Caolan McColgan (born 2002) is an Irish Gaelic footballer who plays for Naomh Pádraig Uisce Chaoin (Muff) and the Donegal county team. He plays at wing-back, but can also operate at corner-back.

==Playing career==
===Club===
McColgan won a Donegal Junior Football Championship title with his club in 2024, scoring the second goal of the final against Carndonagh. He later played for his club in the 2024–25 All-Ireland Junior Club Football Championship final at Croke Park, scoring two points in the second half. Before this Naomh Pádraig Uisce Chaoin had defeated Tara in the quarter-final in London and Kilmurry of Cork on penalties in the semi-final, also played in Dublin.

===Inter-county===
McColgan was part of a Donegal under-20 team that won the 2022 Leo Murphy Cup.
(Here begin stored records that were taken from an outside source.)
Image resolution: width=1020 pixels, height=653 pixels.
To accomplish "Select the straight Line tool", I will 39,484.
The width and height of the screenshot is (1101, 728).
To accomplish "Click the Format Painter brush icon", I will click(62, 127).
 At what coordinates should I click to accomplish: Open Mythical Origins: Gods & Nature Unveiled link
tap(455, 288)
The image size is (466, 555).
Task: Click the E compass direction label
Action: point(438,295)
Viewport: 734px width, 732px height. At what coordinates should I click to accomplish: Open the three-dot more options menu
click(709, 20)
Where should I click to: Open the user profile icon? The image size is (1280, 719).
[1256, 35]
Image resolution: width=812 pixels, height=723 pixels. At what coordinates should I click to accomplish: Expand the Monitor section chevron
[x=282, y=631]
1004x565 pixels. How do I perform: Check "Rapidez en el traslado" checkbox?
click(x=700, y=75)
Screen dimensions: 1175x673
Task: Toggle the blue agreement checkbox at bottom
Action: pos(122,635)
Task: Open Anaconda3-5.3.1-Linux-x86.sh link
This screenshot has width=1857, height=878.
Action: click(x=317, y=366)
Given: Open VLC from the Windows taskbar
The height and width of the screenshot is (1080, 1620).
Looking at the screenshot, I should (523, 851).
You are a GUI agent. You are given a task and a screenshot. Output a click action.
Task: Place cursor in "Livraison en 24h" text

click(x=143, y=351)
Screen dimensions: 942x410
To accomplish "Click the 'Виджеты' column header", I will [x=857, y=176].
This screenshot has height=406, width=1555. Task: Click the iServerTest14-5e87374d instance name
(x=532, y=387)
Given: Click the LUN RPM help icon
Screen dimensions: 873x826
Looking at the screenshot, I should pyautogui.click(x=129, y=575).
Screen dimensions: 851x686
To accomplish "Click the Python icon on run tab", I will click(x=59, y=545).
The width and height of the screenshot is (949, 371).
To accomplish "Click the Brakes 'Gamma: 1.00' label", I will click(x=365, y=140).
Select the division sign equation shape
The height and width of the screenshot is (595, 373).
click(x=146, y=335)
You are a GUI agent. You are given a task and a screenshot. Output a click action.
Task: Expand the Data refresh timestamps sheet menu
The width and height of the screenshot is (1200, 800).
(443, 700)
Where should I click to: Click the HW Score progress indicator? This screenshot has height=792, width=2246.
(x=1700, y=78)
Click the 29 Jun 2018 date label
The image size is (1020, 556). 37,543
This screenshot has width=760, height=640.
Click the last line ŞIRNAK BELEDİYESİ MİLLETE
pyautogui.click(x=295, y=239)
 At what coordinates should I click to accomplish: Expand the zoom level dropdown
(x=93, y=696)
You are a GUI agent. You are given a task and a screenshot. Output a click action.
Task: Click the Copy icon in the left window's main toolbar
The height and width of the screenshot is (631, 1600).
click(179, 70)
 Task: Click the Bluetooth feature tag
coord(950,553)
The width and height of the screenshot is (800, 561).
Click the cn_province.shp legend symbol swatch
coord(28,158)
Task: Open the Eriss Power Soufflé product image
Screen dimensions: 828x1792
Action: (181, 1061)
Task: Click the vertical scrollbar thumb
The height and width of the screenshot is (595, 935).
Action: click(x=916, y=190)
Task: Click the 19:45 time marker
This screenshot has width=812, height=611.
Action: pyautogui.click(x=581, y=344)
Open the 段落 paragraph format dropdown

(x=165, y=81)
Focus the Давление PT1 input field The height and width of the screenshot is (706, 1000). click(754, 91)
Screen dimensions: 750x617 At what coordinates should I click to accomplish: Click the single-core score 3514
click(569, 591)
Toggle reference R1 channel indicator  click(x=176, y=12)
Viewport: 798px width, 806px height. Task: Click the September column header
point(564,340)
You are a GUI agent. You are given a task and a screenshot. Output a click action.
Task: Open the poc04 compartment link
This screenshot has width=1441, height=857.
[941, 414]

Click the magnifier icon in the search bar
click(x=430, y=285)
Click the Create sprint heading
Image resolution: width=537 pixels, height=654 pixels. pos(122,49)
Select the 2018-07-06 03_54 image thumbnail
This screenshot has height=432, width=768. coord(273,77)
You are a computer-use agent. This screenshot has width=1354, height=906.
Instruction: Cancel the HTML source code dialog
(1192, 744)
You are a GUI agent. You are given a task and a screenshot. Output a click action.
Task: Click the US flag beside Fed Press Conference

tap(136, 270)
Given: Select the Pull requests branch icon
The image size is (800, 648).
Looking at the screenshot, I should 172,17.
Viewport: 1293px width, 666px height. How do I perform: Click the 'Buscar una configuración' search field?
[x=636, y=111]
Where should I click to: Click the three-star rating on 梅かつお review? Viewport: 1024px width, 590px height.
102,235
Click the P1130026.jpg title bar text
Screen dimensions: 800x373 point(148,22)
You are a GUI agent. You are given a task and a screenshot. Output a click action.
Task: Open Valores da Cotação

He made his senior inter-county debut against Antrim in the 2022 Dr McKenna Cup.

McColgan made his league debut for Donegal against Kerry in the opening fixture of the 2023 National Football League; Donegal defeated Kerry, with McColgan scoring 0–3 on his debut and being named man of the match. He was later included on the GAA.ie Football Team of the Week. Then he was nominated for Footballer of the Week. He won. McColgan started the second league fixture against Tyrone. He also started the third fixture against Monaghan, the fourth fixture against Galway and the fifth fixture against Armagh. Against Mayo, McColgan also started, playing in the number 4 jersey. However, he did not feature in the concluding fixture, against Roscommon.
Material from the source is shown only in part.